━━━ Text passage

Protected areas or conservation areas are locations which receive protection because of their recognized natural, ecological or cultural values. There are several kinds of protected areas, which vary by level of protection depending on the enabling laws of each country or the regulations of the international organisations involved. The term "protected area" also includes Marine Protected Areas, the boundaries of which will include some area of ocean, and Transboundary Protected Areas that overlap multiple countries which remove the borders inside the area for conservation and economic purposes. There are over 161,000 protected areas in the world (as of October 2010) with more added daily, representing between 10 and 15 percent of the world's land surface area. By contrast, only 1.17% of the world's oceans is included in the world's ~6,800 Marine Protected Areas.

Protected areas are essential for biodiversity conservation, often providing habitat and protection from hunting for threatened and endangered species. Protection helps maintain ecological processes that cannot survive in most intensely managed landscapes and seascapes.

Generally, protected areas are understood to be those in which human occupation or at least the exploitation of resources is limited. The definition that has been widely accepted across regional and global frameworks has been provided by the International Union for Conservation of Nature (IUCN) in its categorisation guidelines for protected areas. The definition is as follows:

"A clearly defined geographical space, recognized, dedicated and managed, through legal or other effective means, to achieve the long-term conservation of nature with associated ecosystem services and cultural values."

Protected areas are designated with the objective of conserving biodiversity and providing an indicator for that conservation's progress, but the extent to which they defend resources and ecosystem dynamics from degradation are slightly more complex. Protected areas will usually encompass several other zones that have been deemed important for particular conservation uses, such as Important Bird Areas (IBA) and Endemic Bird Areas (EBA), Centres of Plant Diversity (CBD), Indigenous and Community Conserved Areas (ICCA), Alliance for Zero Extinction Sites (AZE) and Key Biodiversity Areas (KBA) among others. Likewise, a protected area or an entire network of protected areas may lie within a larger geographic zone that is recognised as a terrestrial or marine ecoregions (see, Global 200), or a crisis ecoregions for example. As a result, Protected Areas can encompass a broad range of governance types. Indeed, governance of protected areas has emerged a critical factor in their success.

━━━━━━
━━━ Raw data

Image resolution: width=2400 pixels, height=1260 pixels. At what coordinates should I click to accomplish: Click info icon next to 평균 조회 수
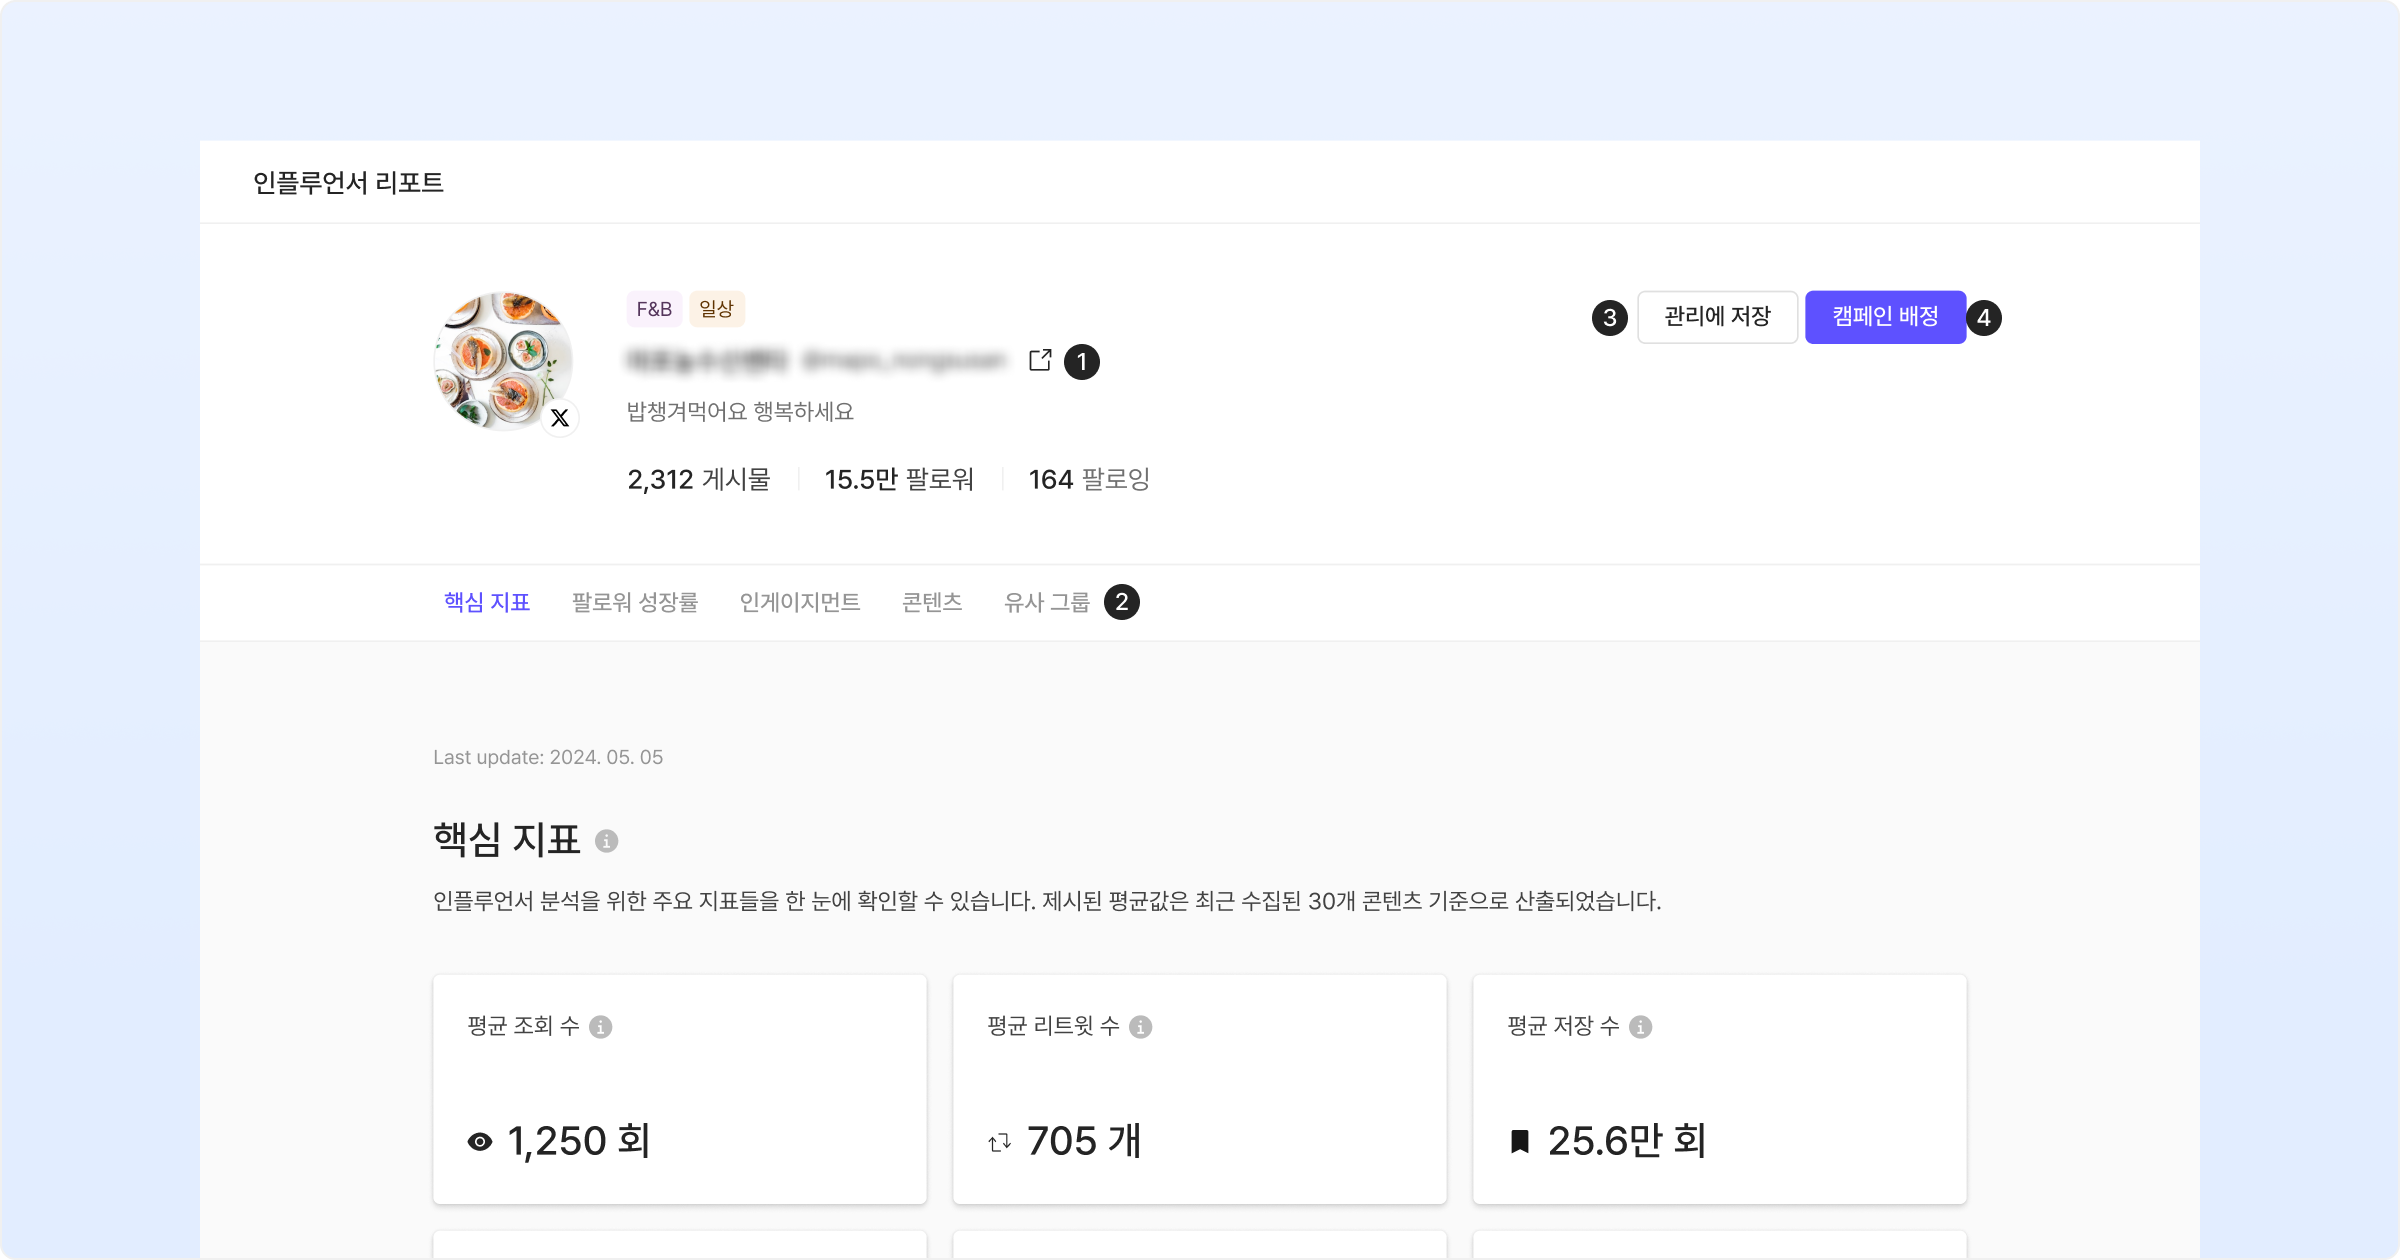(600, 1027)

━━━━━━

■ Written exercise A:
According to the passage on protected areas, why are protected areas essential for biodiversity conservation? Answer in one to three sentences.
■ Written exercise B:
From the passage on protected areas, repeat word for word the span between "Protected areas or" and "Marine Protected Areas.", inclusive.
The listing isn't needed for any of this.

■ Response A:
Protected areas often give threatened and endangered species habitat and protection from hunting. Protection also helps keep up ecological processes that cannot survive in most intensely managed landscapes and seascapes.

■ Response B:
Protected areas or conservation areas are locations which receive protection because of their recognized natural, ecological or cultural values. There are several kinds of protected areas, which vary by level of protection depending on the enabling laws of each country or the regulations of the international organisations involved. The term "protected area" also includes Marine Protected Areas, the boundaries of which will include some area of ocean, and Transboundary Protected Areas that overlap multiple countries which remove the borders inside the area for conservation and economic purposes. There are over 161,000 protected areas in the world (as of October 2010) with more added daily, representing between 10 and 15 percent of the world's land surface area. By contrast, only 1.17% of the world's oceans is included in the world's ~6,800 Marine Protected Areas.